• [Lines from a dataset]
- - - - - - -

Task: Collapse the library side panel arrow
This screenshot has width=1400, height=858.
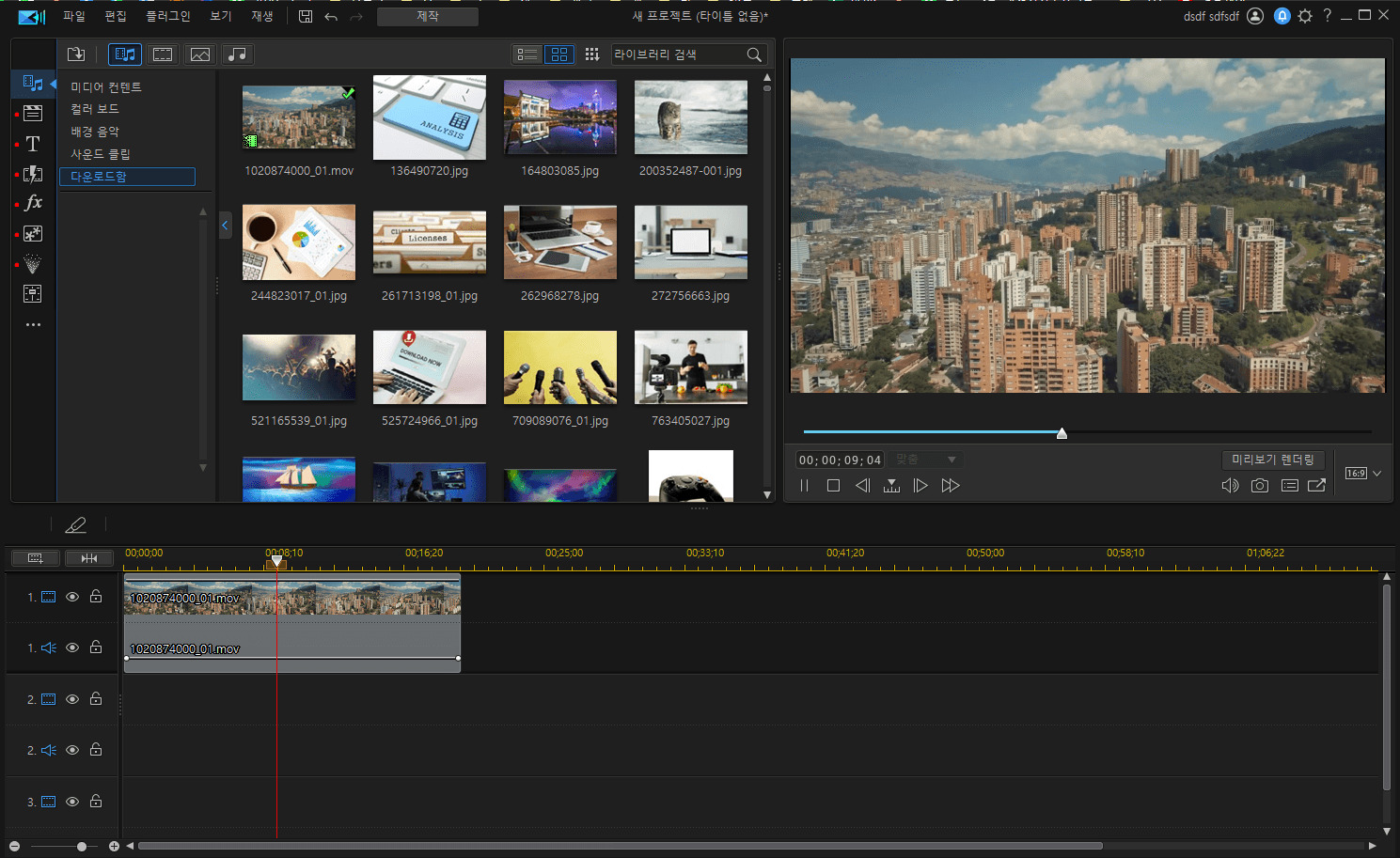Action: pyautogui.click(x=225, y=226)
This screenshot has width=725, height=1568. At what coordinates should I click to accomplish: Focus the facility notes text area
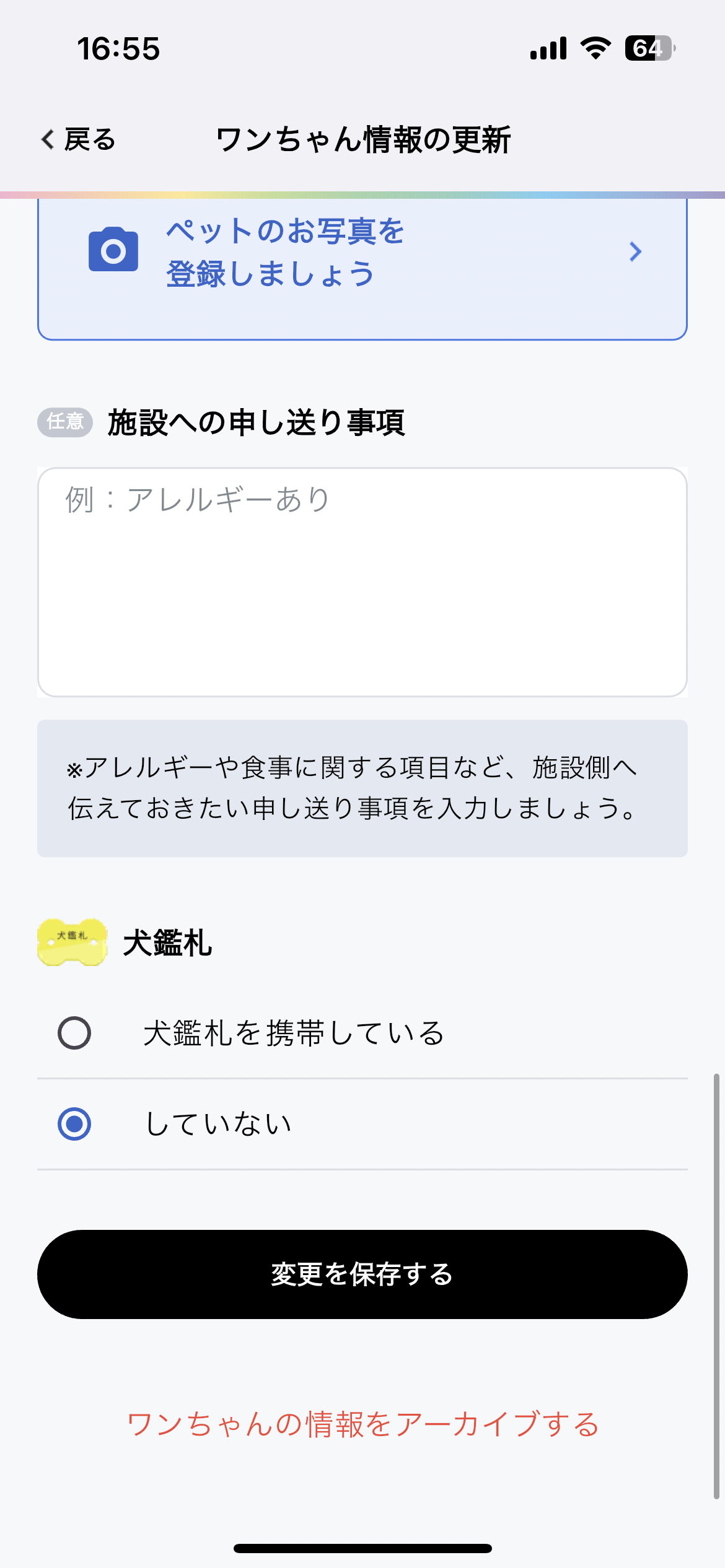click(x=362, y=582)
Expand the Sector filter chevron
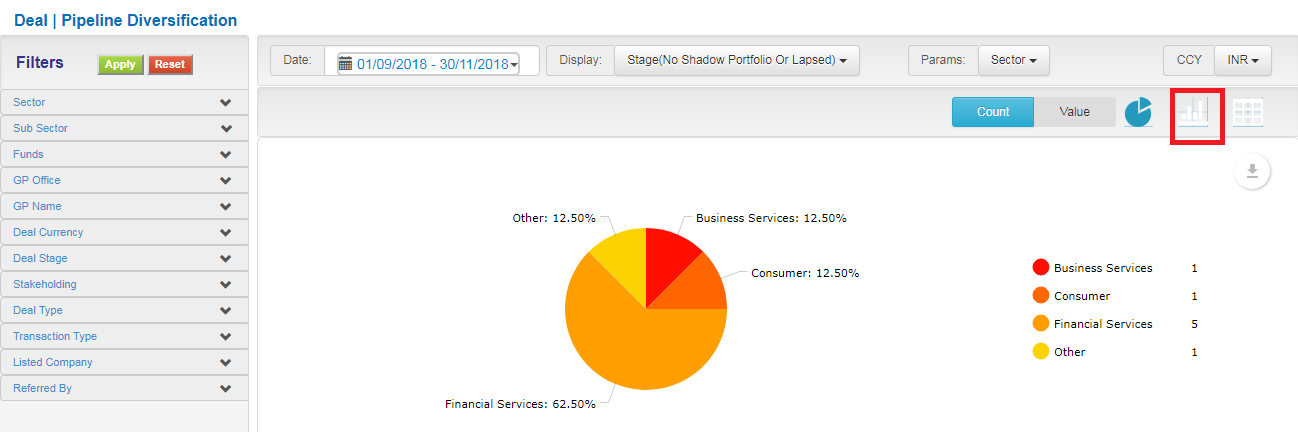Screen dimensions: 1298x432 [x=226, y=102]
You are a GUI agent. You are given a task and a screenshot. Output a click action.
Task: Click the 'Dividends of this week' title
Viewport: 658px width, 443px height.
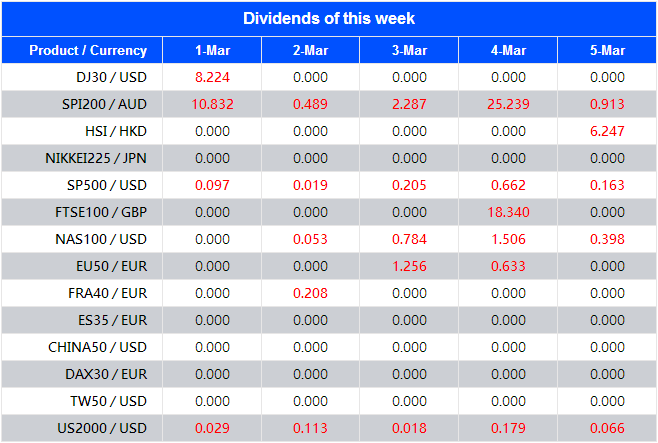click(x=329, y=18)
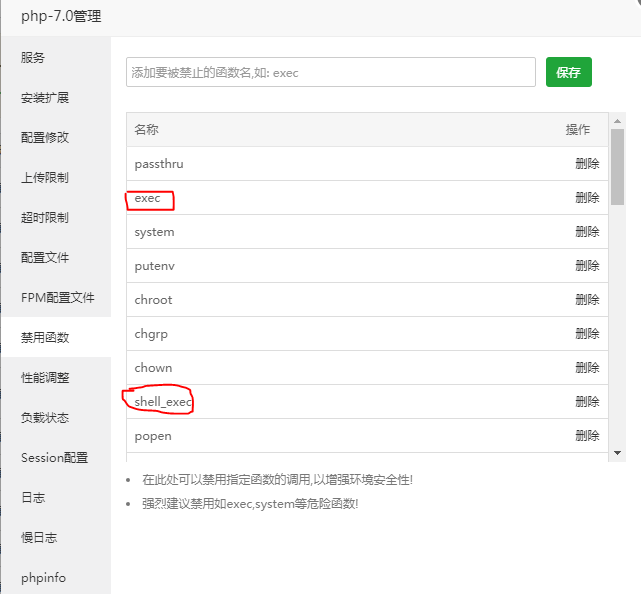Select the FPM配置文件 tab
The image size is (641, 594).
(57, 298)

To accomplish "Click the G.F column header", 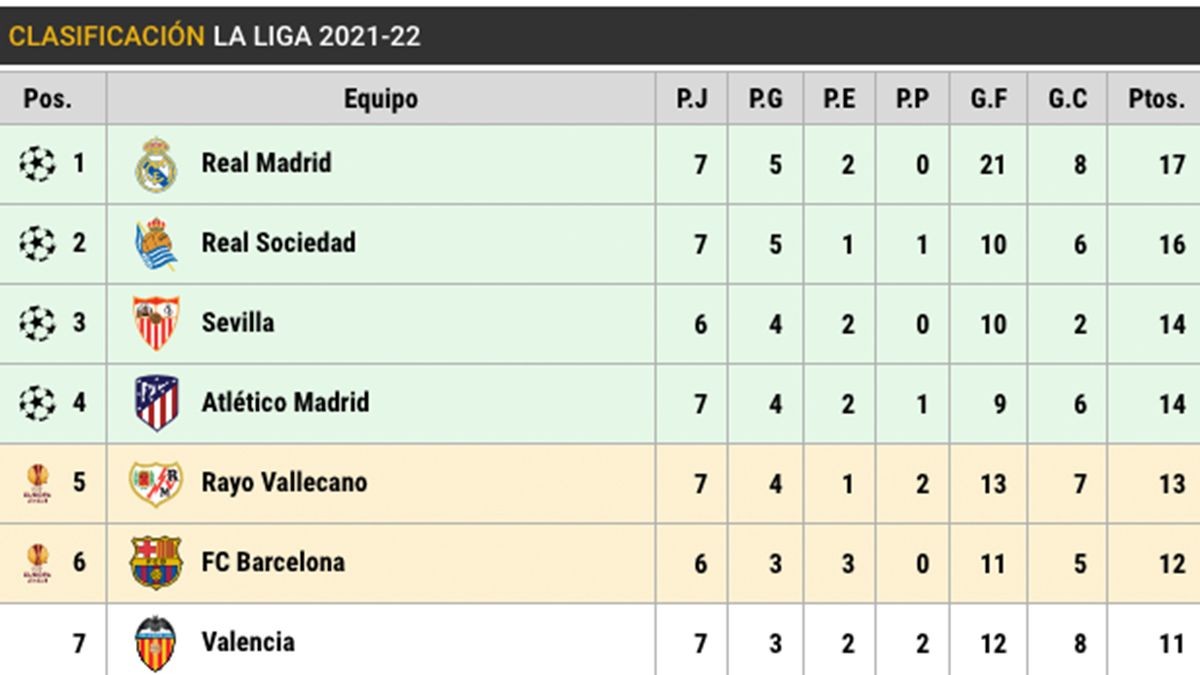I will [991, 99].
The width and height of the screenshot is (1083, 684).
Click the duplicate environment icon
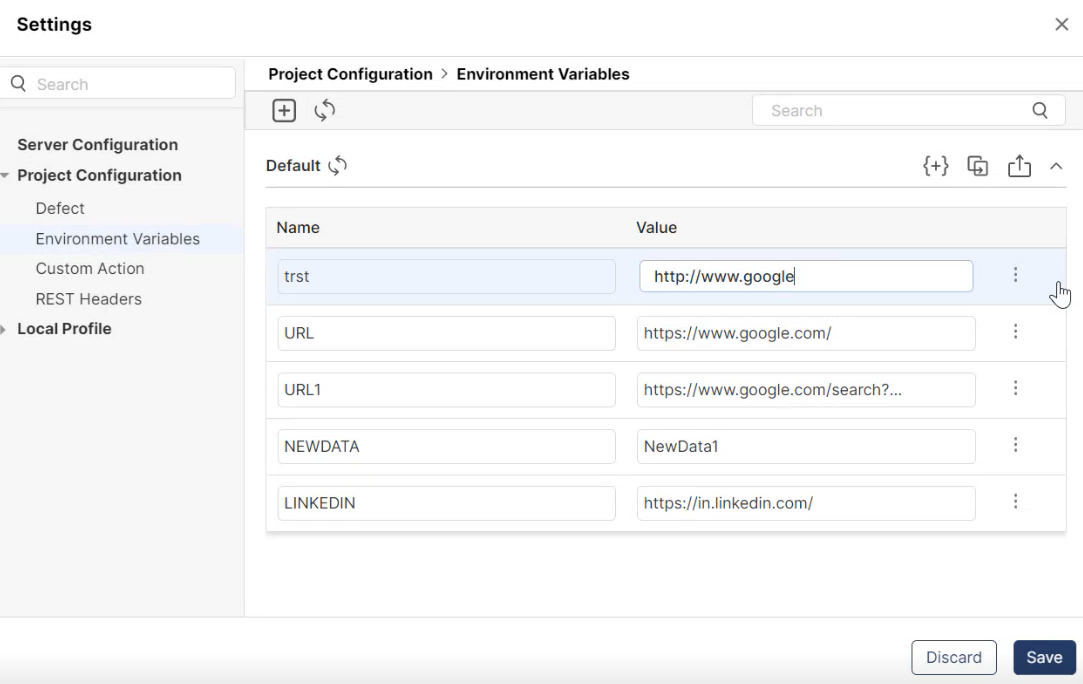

- - - - - - -

• [Problem statement] Copy word for word the part of the lines that starts with the one containing "This screenshot has width=725, height=1568." and ends with the one containing "Screen dimensions: 1298x432 [x=226, y=102]". Leave the pictures out.

• [Response]
This screenshot has width=725, height=1568. At what coordinates should I click to accomplish: Focus the facility notes text area
click(x=362, y=582)
Expand the Sector filter chevron
Screen dimensions: 1298x432 [x=226, y=102]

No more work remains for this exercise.